“What novelty is worth that sweet monotony where everything is known and loved because it is known?”

- George Eliot

 

My drawings are densely layered, winding, melancholic, and playful reflections of the mind’s life. I am deeply drawn to the subject of nostalgia, best described by the writer Michael Chabon as “…the ache that arises from the consciousness of lost connection.” I find this ache to be poignant evidence of our human consciousness and attempt to capture it with drawing.

 

To draw is to record. As I work, from the first mark on paper, to the last, I am setting out to fix what is fleeting. Each drawing contains an accumulation of images culled from mental scraps and observations.

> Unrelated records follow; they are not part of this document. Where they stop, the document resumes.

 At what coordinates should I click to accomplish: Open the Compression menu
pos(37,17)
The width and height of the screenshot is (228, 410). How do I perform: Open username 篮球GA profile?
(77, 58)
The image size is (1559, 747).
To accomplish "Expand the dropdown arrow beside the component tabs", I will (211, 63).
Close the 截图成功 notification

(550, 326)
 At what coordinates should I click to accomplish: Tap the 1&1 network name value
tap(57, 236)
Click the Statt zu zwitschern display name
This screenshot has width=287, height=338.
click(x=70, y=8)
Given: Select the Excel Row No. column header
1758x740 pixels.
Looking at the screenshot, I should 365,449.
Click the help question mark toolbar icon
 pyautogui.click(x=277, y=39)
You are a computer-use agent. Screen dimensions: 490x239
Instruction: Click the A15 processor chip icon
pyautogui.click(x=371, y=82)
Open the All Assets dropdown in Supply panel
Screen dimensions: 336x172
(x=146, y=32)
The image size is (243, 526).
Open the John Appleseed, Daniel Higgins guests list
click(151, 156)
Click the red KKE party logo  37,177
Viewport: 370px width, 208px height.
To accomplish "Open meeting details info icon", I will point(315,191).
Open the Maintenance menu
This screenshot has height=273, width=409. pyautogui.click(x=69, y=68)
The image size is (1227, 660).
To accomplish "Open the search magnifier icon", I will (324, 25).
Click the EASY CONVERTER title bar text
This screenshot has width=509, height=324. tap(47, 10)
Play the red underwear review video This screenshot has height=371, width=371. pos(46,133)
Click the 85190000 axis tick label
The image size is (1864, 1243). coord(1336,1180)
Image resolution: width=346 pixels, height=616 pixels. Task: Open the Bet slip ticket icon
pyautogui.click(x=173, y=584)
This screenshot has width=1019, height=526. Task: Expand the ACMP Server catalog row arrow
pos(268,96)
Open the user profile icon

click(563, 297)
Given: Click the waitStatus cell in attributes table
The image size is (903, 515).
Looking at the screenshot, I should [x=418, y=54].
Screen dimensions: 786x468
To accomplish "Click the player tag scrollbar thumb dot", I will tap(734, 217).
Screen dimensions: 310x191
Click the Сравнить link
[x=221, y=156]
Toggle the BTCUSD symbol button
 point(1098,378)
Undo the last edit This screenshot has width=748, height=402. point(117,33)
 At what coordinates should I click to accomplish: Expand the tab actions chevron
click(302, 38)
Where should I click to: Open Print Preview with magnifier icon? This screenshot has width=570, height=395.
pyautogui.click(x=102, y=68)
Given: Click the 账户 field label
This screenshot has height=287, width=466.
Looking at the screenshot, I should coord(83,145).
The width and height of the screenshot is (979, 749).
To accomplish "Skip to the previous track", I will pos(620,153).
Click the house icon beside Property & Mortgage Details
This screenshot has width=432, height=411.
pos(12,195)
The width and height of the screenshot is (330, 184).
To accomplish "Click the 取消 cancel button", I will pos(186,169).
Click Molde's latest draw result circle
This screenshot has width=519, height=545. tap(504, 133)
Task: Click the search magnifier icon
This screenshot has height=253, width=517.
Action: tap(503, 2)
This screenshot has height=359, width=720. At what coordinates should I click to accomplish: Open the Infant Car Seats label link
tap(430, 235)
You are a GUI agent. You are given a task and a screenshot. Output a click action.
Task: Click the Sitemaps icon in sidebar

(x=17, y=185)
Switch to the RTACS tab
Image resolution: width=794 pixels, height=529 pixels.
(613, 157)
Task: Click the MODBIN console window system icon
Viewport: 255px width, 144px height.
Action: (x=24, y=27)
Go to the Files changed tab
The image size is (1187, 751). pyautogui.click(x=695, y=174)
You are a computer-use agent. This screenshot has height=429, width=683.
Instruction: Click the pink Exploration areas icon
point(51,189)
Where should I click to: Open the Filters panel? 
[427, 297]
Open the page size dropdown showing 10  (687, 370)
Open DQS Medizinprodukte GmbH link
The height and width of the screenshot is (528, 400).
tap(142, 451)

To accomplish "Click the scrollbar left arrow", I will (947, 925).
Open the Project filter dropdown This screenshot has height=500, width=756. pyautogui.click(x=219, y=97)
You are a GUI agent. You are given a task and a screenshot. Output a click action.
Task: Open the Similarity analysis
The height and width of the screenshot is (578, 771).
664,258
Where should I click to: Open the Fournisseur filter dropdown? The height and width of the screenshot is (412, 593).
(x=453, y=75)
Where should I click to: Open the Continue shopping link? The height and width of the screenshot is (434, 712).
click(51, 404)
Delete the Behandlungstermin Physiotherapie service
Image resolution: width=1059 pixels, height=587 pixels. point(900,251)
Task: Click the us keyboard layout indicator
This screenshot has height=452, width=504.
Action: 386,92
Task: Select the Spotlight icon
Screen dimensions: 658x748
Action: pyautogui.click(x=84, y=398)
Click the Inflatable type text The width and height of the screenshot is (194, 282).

They are made with a combination of processes, beginning by airbrushing an atmospheric base and constructing the rest in layers of acrylic ink, graphite, and gouache.

 

I render the same subjects, over and over with tender attention; depicting common objects that are symbolic of work and leisure and others that signify how we measure things like distance and time. I place these objects in the drawn landscape: big skies, the rural Midwest, or romantic seascapes, using landscape as a tool to contemplate scale and activate one’s sense of time. As our consciousness is brimming with incomprehensible mystery, so a strange hierarchy is created in each drawing through the sometimes-illogical arrangement of objects and space.

 

In my work, the human is never represented, always implied, a presence indicated through absence. This is communicated with a pair of shoes, an overturned beer bottle, a flannel shirt, or a black capped chickadee, as birds are an “indicator species,” a proxy whose attendance reflects the environmental conditions also necessary for human existence.